▶ [AIM]: Please print every one of the lines below word for word, leaving out the pictures.

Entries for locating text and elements
···

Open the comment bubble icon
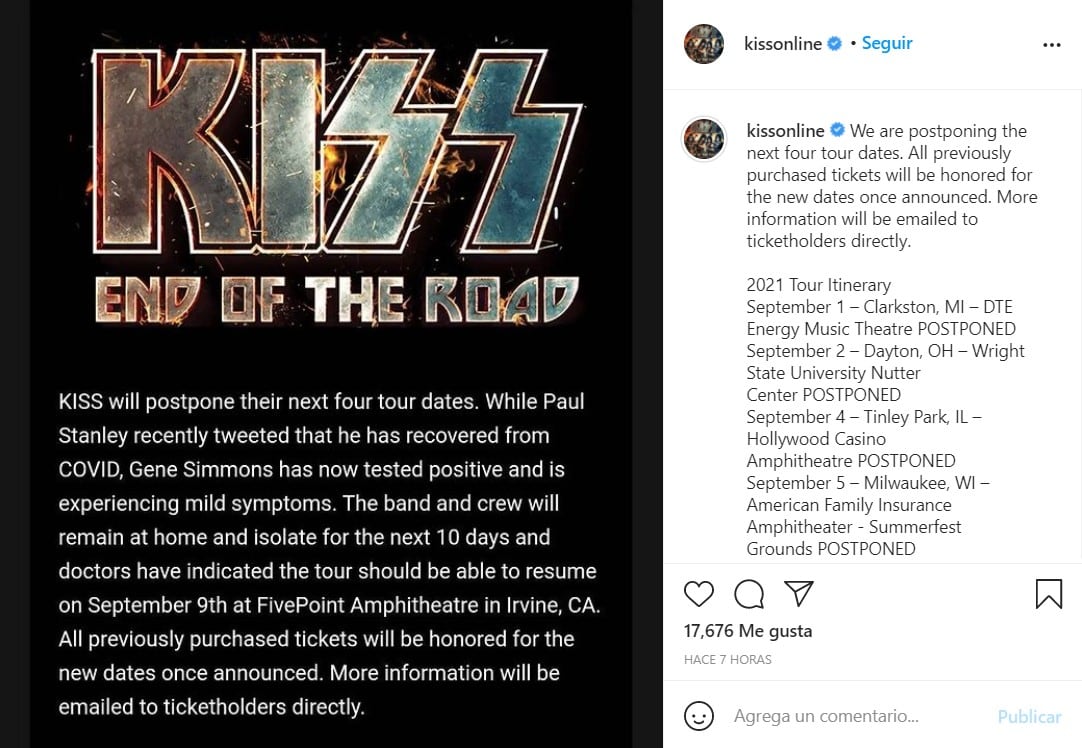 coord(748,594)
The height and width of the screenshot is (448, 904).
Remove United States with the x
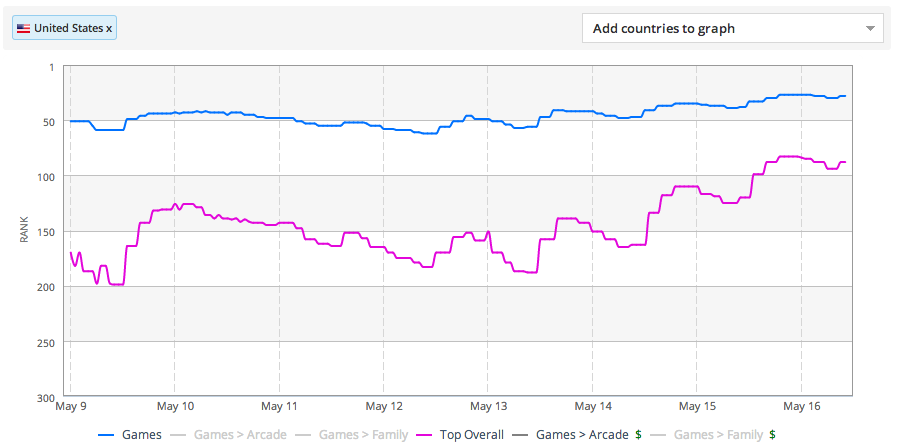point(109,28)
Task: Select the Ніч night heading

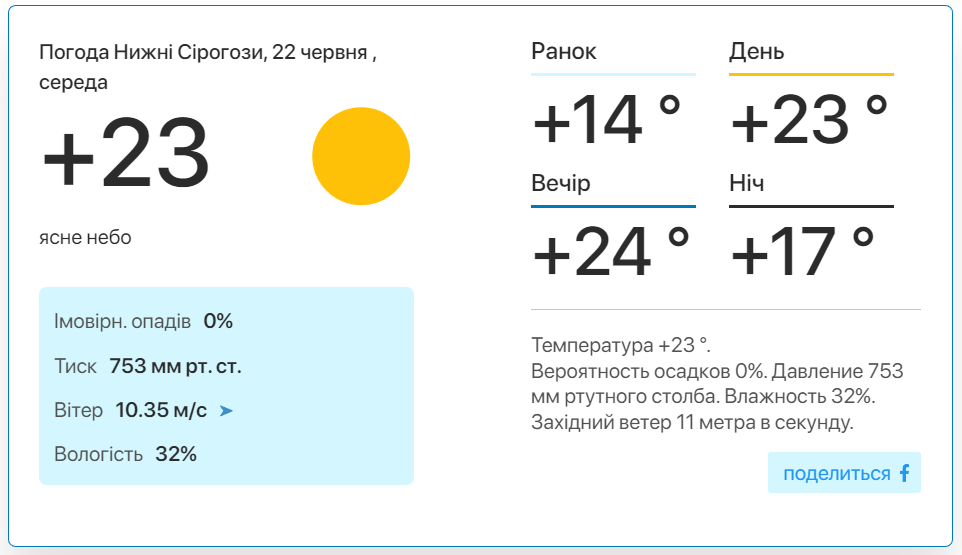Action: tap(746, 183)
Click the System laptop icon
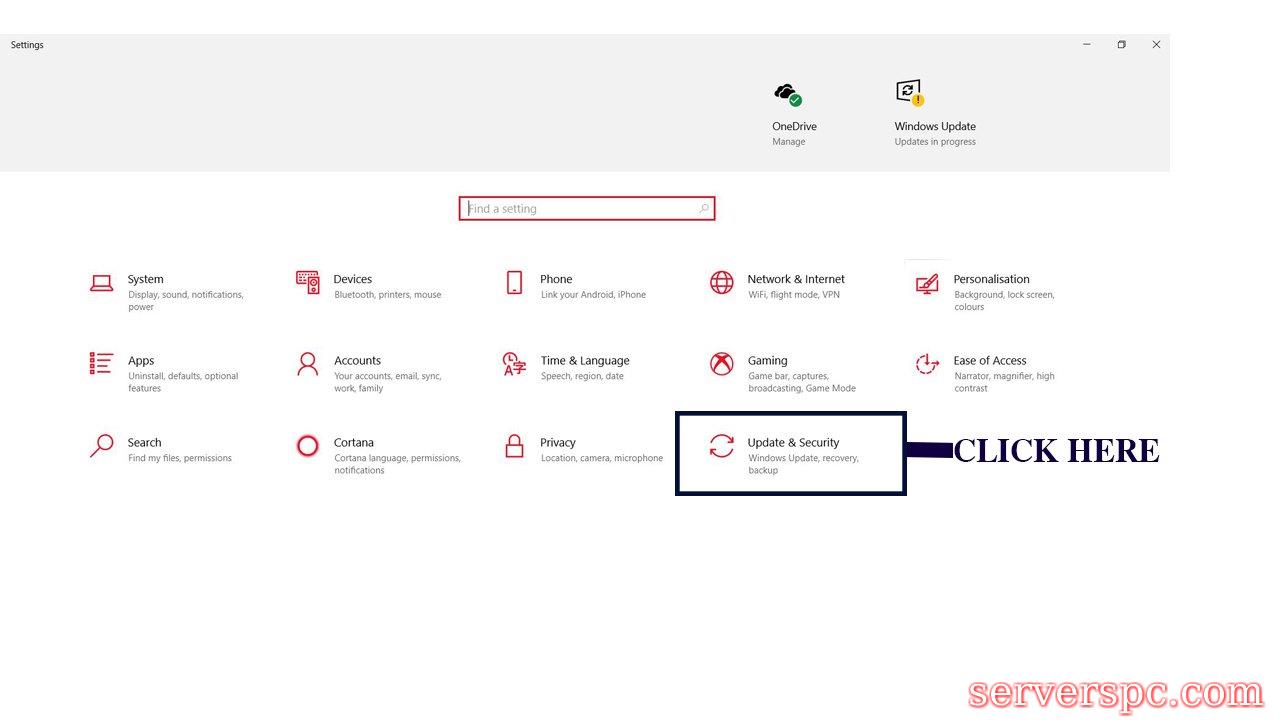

···

▶ [THE SOLUTION]:
Open the comment bubble icon
 coord(748,594)
The height and width of the screenshot is (448, 904).
Remove United States with the x
point(109,28)
Task: Select the Ніч night heading

Action: tap(746, 183)
Click the System laptop icon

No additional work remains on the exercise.